HDP’li kimi milletvekillerinin suç içeren konuşmaları Şırnak ve Yüksekova’dan başlayan “özerklik” kalkışmalarıyla örtüşmektedir. Bir kez daha anlaşılmaktadır ki istedikleri, özerklik, federasyon ve bağımsızlık ilânıyla, Türkiye’yi parçalamaktır. Ve kimbilir Batı ile birlikte ve onların kuklası olarak neler..
ÖNLEM?
Günümüz iktidarı yıllardır “Demokratik açılım-Çözüm süreci” savlarıyla ayrılıkçılara umut verdi. Öyle ki batıya geçmek için ölümü göze alan çoğu Müslüman Türkiye’yi kalınacak, yaşanacak yer bulmadığından Yunanistan’a ve İtalya’ya geçiyor. Suriyeliler zaten kentlerin yaşamını bozdu. İktidar eğitimde, adalette, devlet yaşamında gerekli önlemleri alacak, ekonominin sanayi ve tecim dallarındaki yerleriyle gerçekleri belirterek yalanları ortaya çıkaracak yerde kendi çıkarı için ortaya attığı değişik söylemleri şimdi sert uygulamalarla (ki bunlar da gecikti) tersine çeviriyor. Şimdi hükûmet oyunlarında.
Güney sınırlarımızdaki gevşeklikler ve boşluklarla İŞID’e katılanları önlemekte zayıf kalan iktidar, Kandil’deki terör ocağını önlememek ve yok etmemekle (siyasal yollar ve yöntemler öncelikli, gereken asker gücüyle) başarısızdır.

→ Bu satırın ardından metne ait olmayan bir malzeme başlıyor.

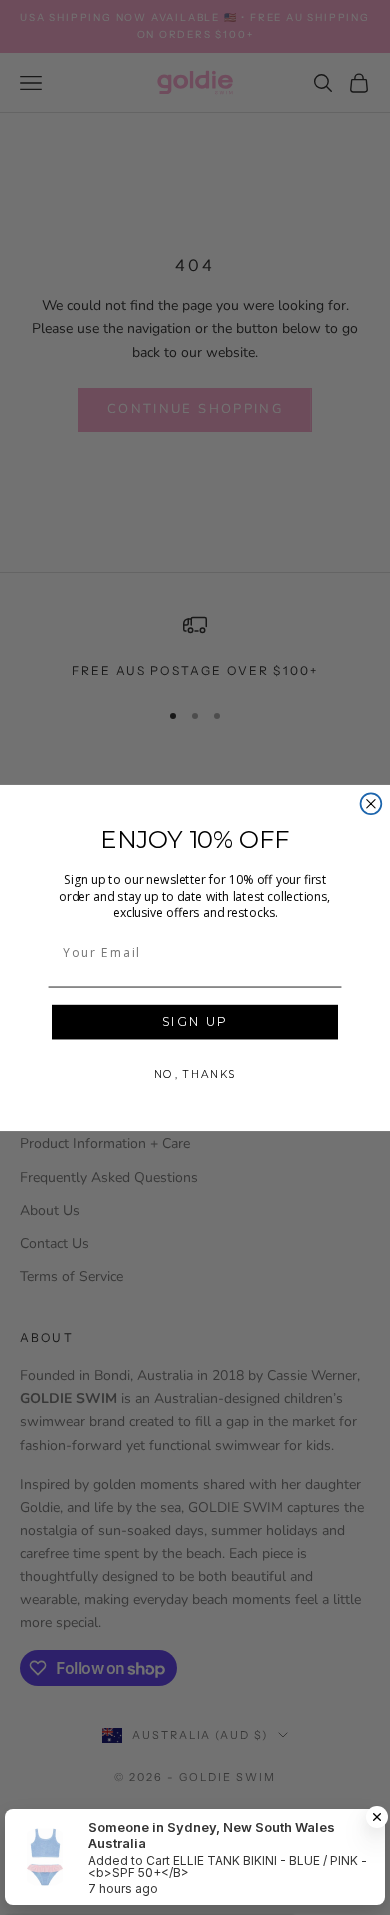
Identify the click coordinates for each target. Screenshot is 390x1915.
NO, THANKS (195, 1073)
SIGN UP (195, 1022)
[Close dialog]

Günümüz iktidarı, muhalefet partilerinin de Bakanlar Kurulu’nda yer alacağı hükûmeti değil, kendi hükûmetlerini isteyip böylece seçime gitmeyi düşündü. Hiçbir gün koalisyonun gerçekleşmesinden yana olmadı. Kesinkes etkisinde ve buyruğunda oldukları günümüz cumhurbaşkanı bu durumu haziran seçimlerinden önce yaptığı saray toplantılarını yineleyerek muhtarlara yaptığı konuşmada anlattığı gibi sürekli dayattı, açıkladı. Koalisyon bir anlayış, nitelik, siyasal bilinç ve düzey işidir. AKP’nin bunu kotarması kolay değildir. Davutoğlu görevi bırakmak aşamasına geldi.
GERÇEK
Dinciliği, İslâmcılığı bayrak edinmiş bir yapının demokratik değerler ve ilkelerle uyumu aldatmacadır. “Tek sorunumuz islâmdır” sözüyle İslâmiyete aykırılıklarla uğraşı değil, daha çok dinciliği, şeriatçılığı gündeme getiren birinin güdümünde başka bir şey olmaz. Gerçekdışı suçlamalarla yargılanıp aklanan subaylar emekli olmak zorunda bırakılıyor, yargı kararları dinlenmiyor, gerçekleri açıklamaktan korkulanlar kaçırılarak kabadayılık taşlanıyor, düzenlemeciler, kumpasçılar ortaya çıkarılsın istenmiyor. Kanımızca, Zekeriya ÖZ kaçırtıldı. Önceki dostlarının sonra düşman olmasıyla açılan yargı yolunda AKP’lilerin ipliğini pazara çıkaracak açıklamalarından çekinildiği için. Aslında yapılması gereken, ÖZ’ün istediği tutuklama kararlarını veren, yargılama aşamasında kanıtlara ilişkin itiraz ve yakınmaları gözetmeyen, ceza kararı alan, bunları onaylayanlarla yargıçları değiştirenlerin, kumpasları sürdürenlerin yargılanmasıdır.